§ **OBJECTIVE**
Copy the listing word for word, starting at its first line and going on through the line that contains "the tooltip with".

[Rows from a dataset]
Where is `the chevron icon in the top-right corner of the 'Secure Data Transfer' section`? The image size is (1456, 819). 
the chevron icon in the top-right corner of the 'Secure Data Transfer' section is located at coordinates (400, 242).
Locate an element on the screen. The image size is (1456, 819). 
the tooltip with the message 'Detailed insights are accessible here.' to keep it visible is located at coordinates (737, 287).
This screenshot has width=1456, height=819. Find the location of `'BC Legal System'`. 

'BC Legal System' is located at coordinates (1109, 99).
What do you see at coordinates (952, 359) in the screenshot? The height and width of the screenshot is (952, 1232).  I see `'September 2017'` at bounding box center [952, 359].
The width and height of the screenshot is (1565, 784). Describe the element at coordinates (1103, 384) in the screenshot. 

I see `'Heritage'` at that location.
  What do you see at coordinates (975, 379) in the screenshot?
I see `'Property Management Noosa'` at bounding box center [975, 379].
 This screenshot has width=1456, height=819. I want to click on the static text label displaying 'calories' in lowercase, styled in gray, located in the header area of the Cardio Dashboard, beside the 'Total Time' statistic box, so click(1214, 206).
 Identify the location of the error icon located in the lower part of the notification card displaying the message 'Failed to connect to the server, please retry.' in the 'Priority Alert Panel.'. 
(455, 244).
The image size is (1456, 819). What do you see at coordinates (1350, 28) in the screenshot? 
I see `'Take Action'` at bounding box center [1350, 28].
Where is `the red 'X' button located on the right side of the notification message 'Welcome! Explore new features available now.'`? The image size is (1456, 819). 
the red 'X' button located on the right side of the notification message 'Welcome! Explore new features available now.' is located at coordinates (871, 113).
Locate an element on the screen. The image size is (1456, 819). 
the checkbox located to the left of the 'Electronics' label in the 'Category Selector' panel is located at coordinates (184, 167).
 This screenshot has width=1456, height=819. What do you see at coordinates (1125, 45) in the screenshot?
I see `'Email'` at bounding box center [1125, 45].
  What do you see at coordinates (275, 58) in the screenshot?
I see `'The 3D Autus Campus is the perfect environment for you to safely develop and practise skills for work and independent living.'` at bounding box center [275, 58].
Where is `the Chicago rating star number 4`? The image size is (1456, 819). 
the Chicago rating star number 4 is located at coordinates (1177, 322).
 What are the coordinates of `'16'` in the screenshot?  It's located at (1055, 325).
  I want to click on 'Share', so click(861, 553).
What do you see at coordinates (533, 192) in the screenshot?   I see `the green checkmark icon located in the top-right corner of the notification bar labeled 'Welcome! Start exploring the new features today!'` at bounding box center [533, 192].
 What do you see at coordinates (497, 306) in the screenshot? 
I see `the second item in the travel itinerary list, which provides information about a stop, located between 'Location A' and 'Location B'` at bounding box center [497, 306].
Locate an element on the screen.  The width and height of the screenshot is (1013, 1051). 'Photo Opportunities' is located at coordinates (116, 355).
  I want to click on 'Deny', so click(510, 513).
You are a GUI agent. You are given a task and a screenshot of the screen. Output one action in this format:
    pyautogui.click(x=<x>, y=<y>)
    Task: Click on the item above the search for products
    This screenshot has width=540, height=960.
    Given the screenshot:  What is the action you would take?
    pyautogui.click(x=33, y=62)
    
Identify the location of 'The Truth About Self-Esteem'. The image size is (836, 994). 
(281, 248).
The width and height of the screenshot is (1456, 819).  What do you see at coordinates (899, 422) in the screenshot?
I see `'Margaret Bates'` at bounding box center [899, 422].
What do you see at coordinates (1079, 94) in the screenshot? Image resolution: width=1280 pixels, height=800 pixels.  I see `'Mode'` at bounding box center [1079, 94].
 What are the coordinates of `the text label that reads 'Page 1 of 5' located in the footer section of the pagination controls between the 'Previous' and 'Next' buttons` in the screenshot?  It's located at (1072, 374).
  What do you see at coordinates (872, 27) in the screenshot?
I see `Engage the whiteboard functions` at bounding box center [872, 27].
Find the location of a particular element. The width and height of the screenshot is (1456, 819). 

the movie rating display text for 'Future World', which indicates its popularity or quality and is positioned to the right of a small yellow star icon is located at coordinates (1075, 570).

§ **CORRECT OUTPUT**
Where is `the chevron icon in the top-right corner of the 'Secure Data Transfer' section`? The image size is (1456, 819). 
the chevron icon in the top-right corner of the 'Secure Data Transfer' section is located at coordinates (400, 242).
Locate an element on the screen. The image size is (1456, 819). 
the tooltip with the message 'Detailed insights are accessible here.' to keep it visible is located at coordinates (737, 287).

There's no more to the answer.